すでに実証にも着手しており、今後柏の葉スマートシティなどを中心に公道実証も本格化していくものと思われる。2025年まであと3年。目標達成に向け強くアクセルを踏み込む同社の動向に要注目だ。

■Amazon、自動運転タクシー展開へ 傘下企業が試験準備(2022年7月21日付)

Amazon傘下のZooxが、ハンドルなどの手動運転機構を備えない自動運転サービス専用車両「VH6」の試験走行許可をカリフォルニア州当局に申請したようだ。

同社はこれまで、乗用車を改造した自動運転車を用いて同州で公道実証を重ねていた。2020年にはドライバー席無人の実証許可も取得している。
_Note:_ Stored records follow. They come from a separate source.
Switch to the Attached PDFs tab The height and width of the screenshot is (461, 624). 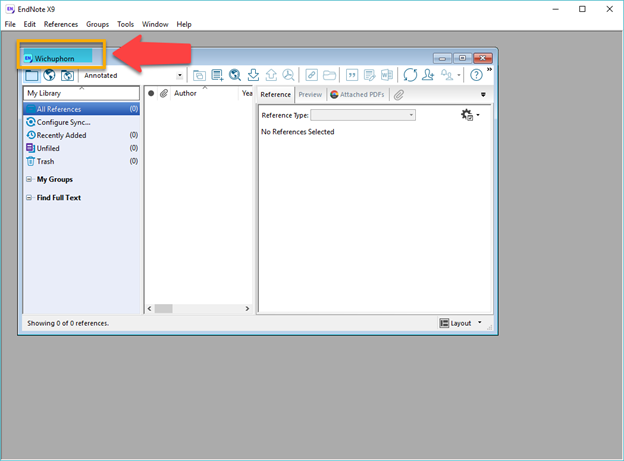pos(358,95)
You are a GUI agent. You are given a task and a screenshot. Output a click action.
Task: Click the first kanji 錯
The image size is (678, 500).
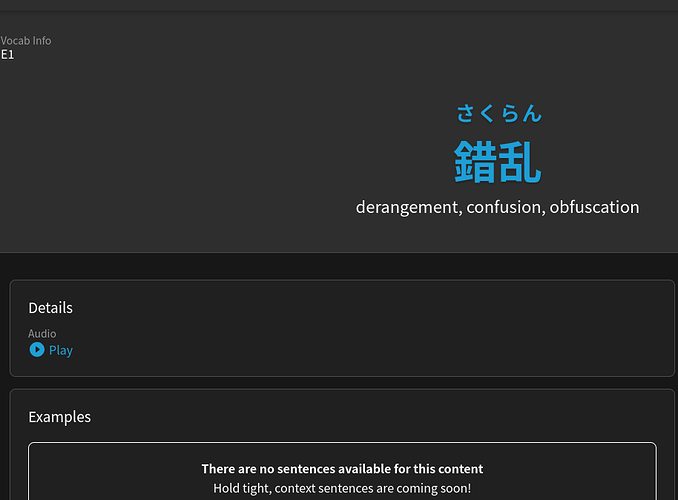click(x=476, y=161)
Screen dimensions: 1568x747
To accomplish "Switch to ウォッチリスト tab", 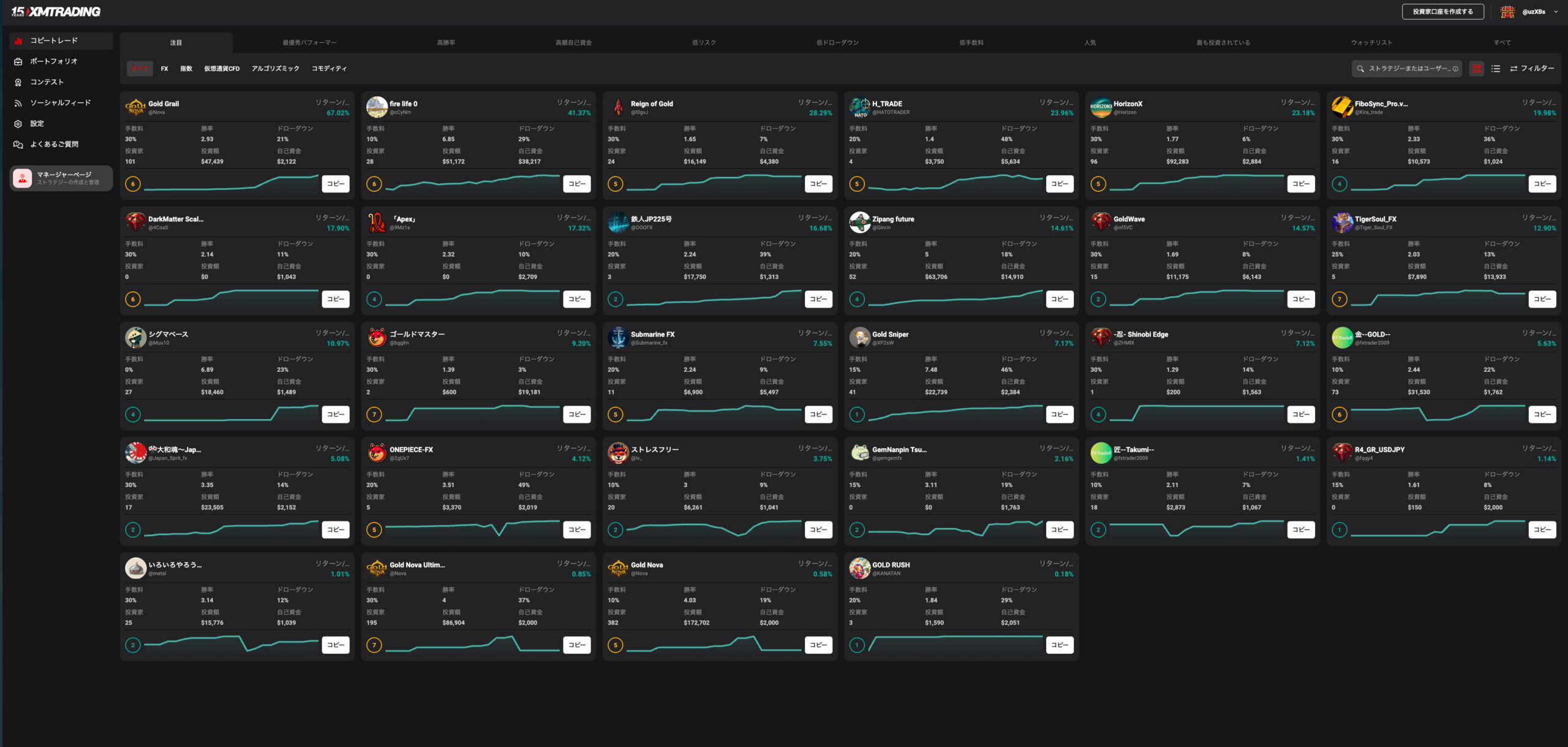I will 1371,43.
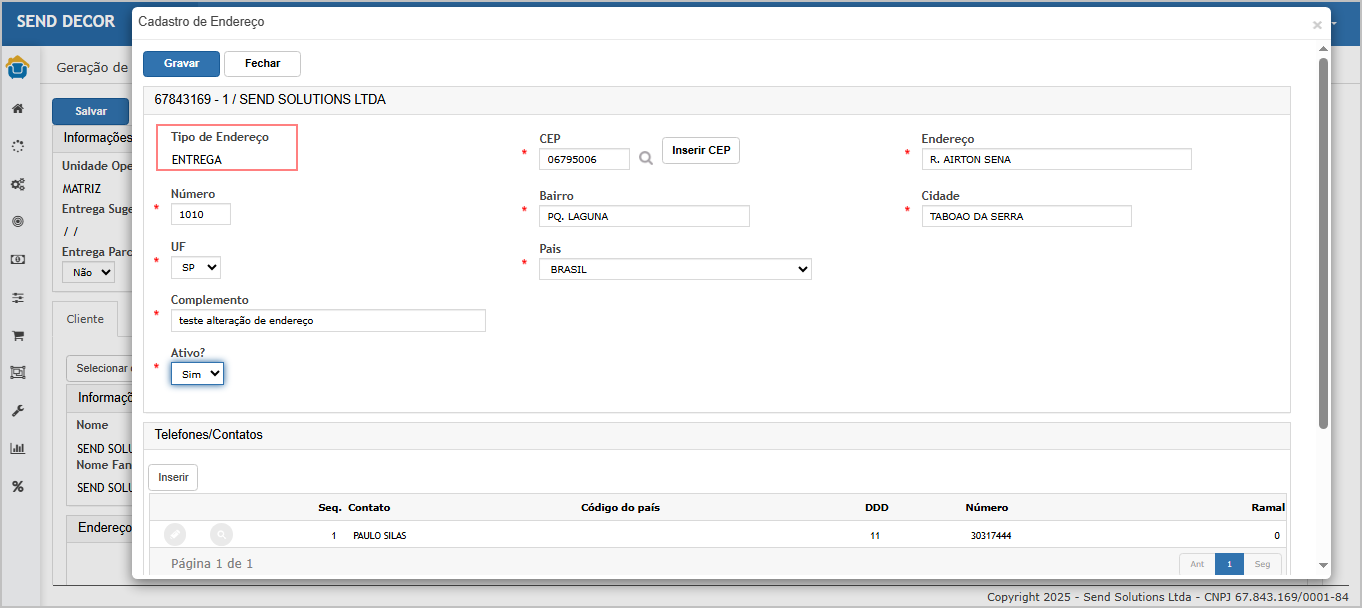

ハンドルなどを備えない新規格の自動運転車は、手動運転を前提とした従来の連邦自動車安全基準(FMVSS)を満たさないため、公道走行に向けては米運輸省道路交通安全局(NHTSA)に規制免除を申請するのが一般的だ。

しかし同社は、走行に必要となる安全性能要件を自己認証する方法に出たようだ。これがどのような結果となるかは不明だが、同社はそれだけ安全性に自信を持っていると言える。

また、同社はこの自己認証について「公共サービスを開始するための重要なステップ」と位置付けている。公道走行許可が得られれば、経験を積み重ね後サービスインに繋げていく構えだ。引き続き同社の動向に注目したい。

■百度、製造費500万円の自動運転車 無人タクシーで使用(2022年7月23日付)

百度が最新のレベル4車両「Apollo RT6」を発表した。取り外し可能なステアリングホイール機構を備えたモデルで、2023年に自動運転タクシー「ApolloGoサービス」に導入していく方針だ。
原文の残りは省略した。